2. Weights & Biases Documentation --- docs.wandb.ai Comprehensive documentation covering experiment tracking (wandb.init, wandb.log), sweeps (hyperparameter optimization), artifacts (data and model versioning), and Reports (collaborative dashboards). The "Quickstart" gets you from zero to first run in under five minutes. The "Sweeps" documentation is particularly strong, covering Bayesian, grid, random, and custom search strategies with clear examples.
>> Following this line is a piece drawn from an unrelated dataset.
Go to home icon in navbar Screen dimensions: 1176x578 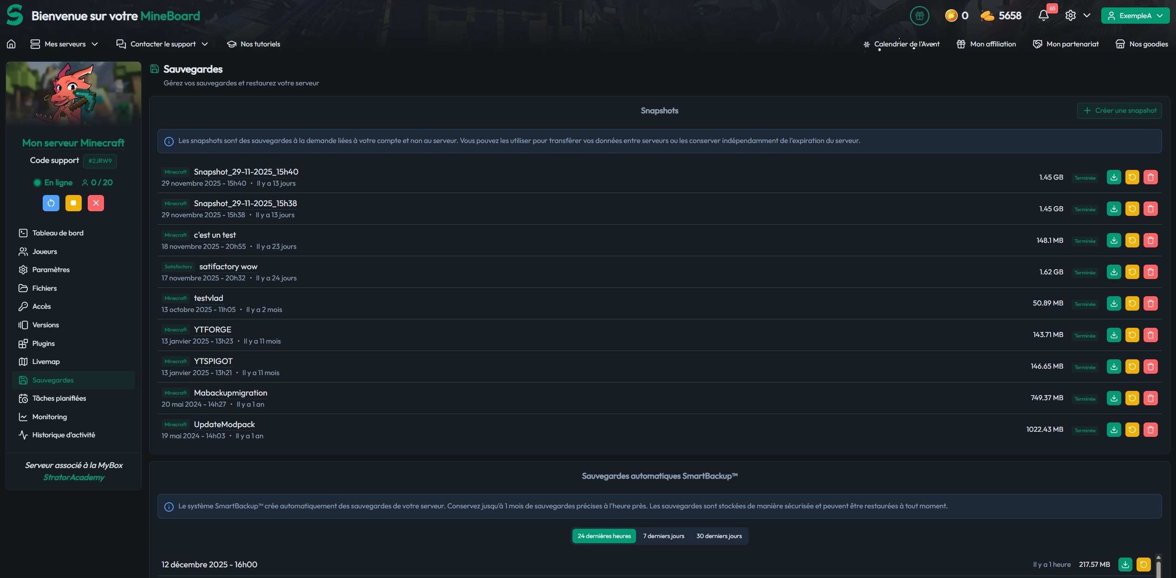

3. MLflow GitHub Repository --- github.com/mlflow/mlflow The source code, issue tracker, and community discussions. The examples/ directory contains working code for every MLflow feature: sklearn tracking, XGBoost autologging, model registry workflows, Docker-based deployment, and more. The "Releases" page documents breaking changes between versions, which matters when upgrading a production tracking server.


Foundational Concepts

4. "Hidden Technical Debt in Machine Learning Systems" --- Sculley et al. (Google, 2015) The paper that coined the term "ML technical debt" and identified experiment management as a core challenge. The authors argue that the actual machine learning code in a production ML system is a small fraction of the total code; the rest is data pipelines, configuration, monitoring, and experiment infrastructure. Published in NeurIPS 2015. This paper is the intellectual foundation for why experiment tracking matters --- it is not about convenience, it is about managing the complexity of ML systems.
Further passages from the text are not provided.